» **Exercise objective**
Could you transcribe every entry below exactly, leaving out the pictures?
_ _ _ _ _ _ _
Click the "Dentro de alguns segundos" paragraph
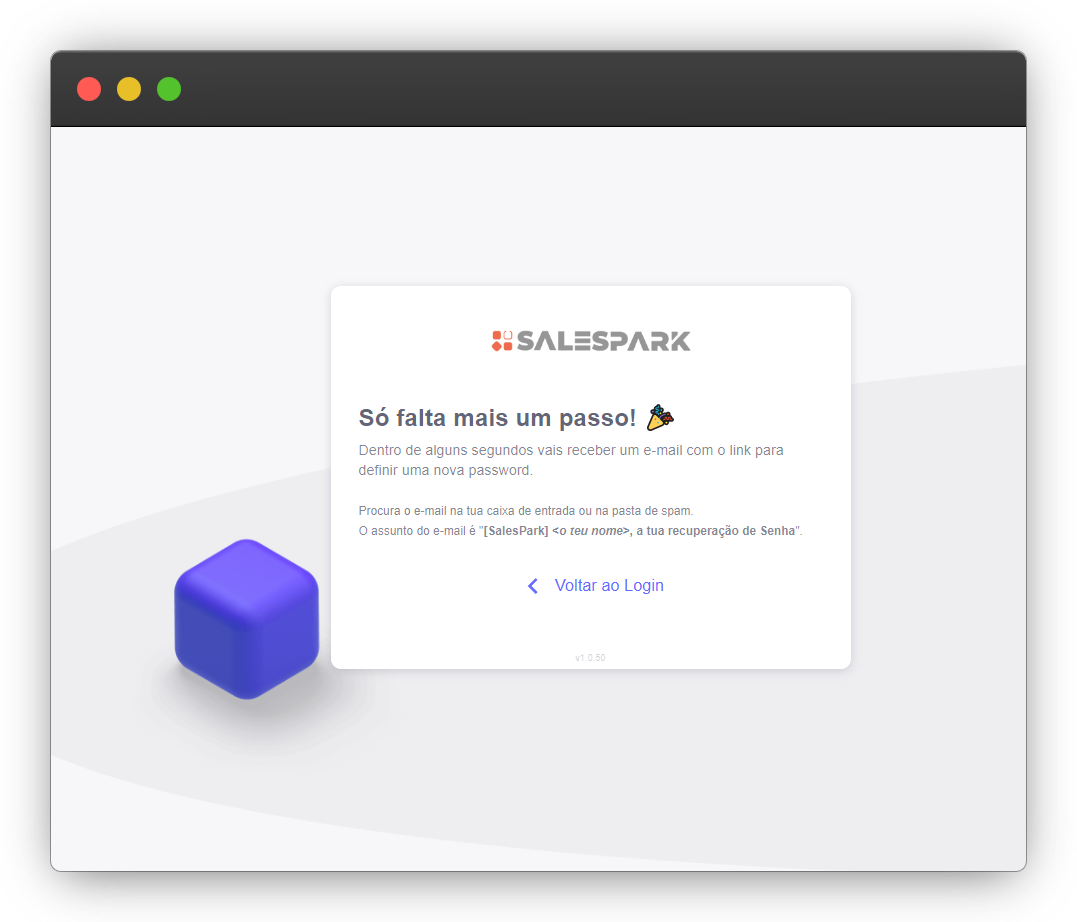The height and width of the screenshot is (922, 1077). tap(570, 450)
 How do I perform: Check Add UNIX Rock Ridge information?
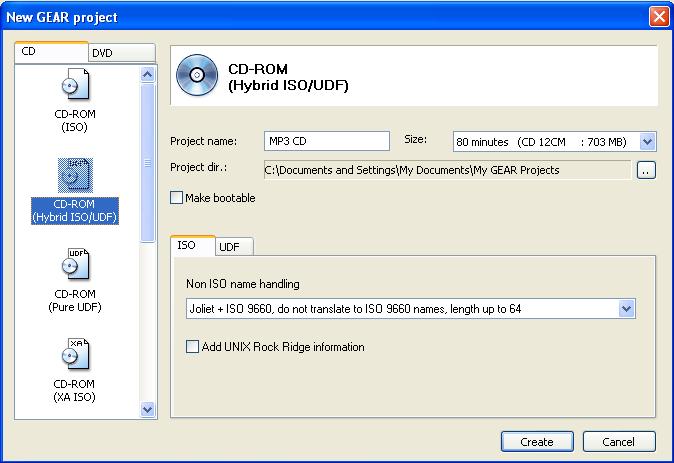193,347
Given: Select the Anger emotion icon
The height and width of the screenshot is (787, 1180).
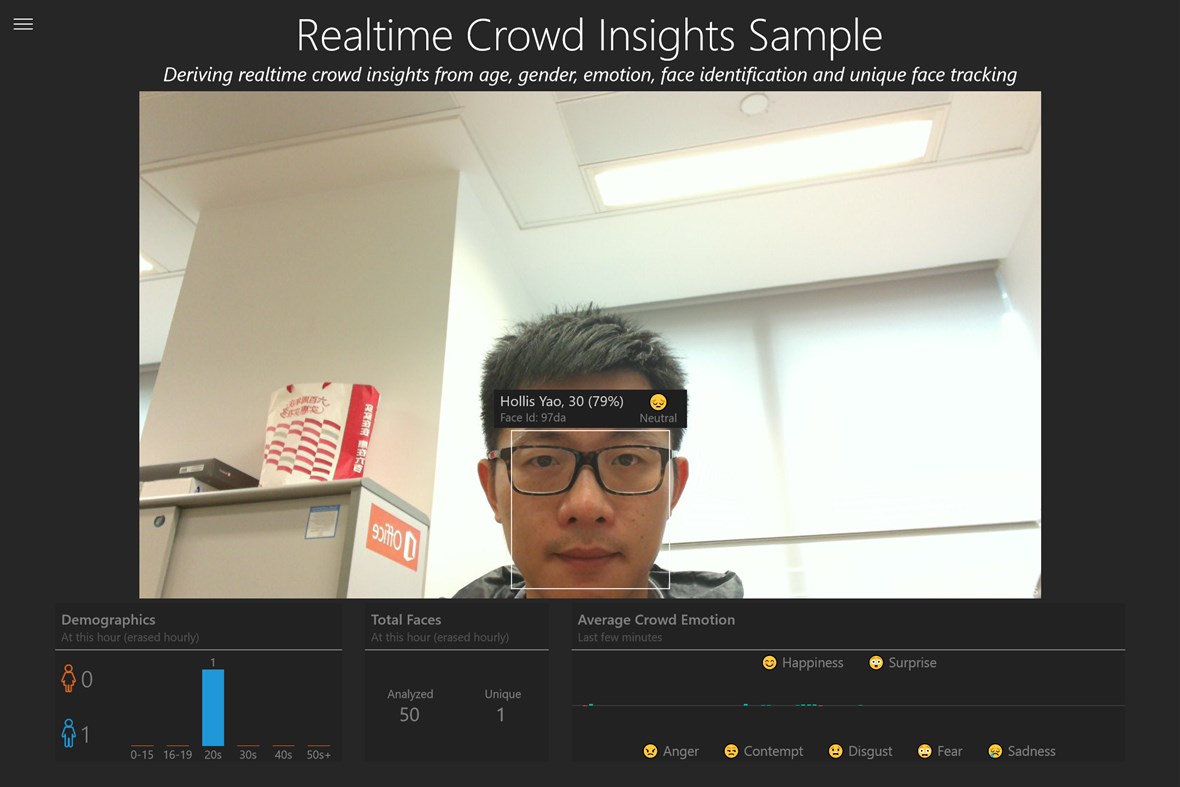Looking at the screenshot, I should point(649,751).
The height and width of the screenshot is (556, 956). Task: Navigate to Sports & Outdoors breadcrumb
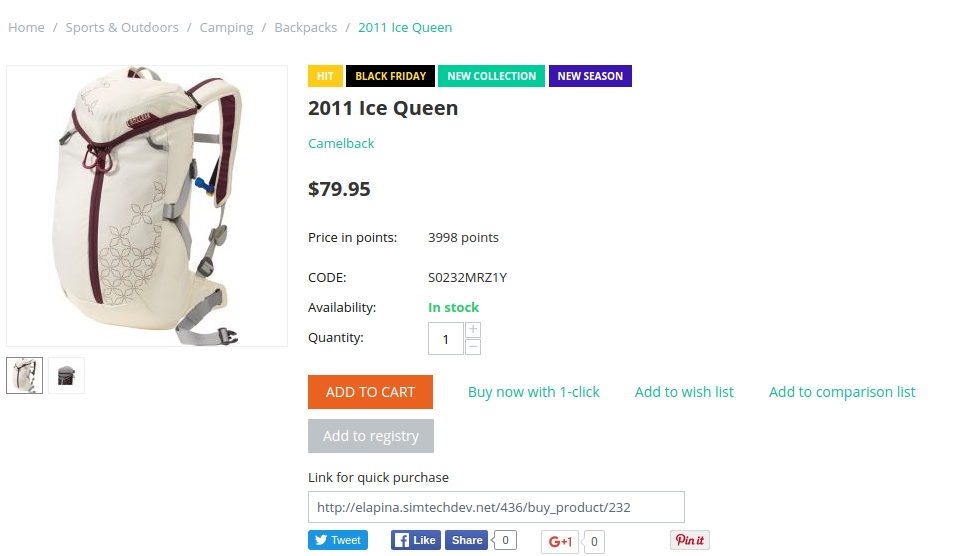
_ _ _ _ _ _ _
» **Output below**
Click the "Dentro de alguns segundos" paragraph
The height and width of the screenshot is (922, 1077). tap(570, 450)
 How do I perform: Check Add UNIX Rock Ridge information?
193,347
Given: Select the Anger emotion icon
The height and width of the screenshot is (787, 1180).
Looking at the screenshot, I should point(649,751).
The height and width of the screenshot is (556, 956). Task: Navigate to Sports & Outdoors breadcrumb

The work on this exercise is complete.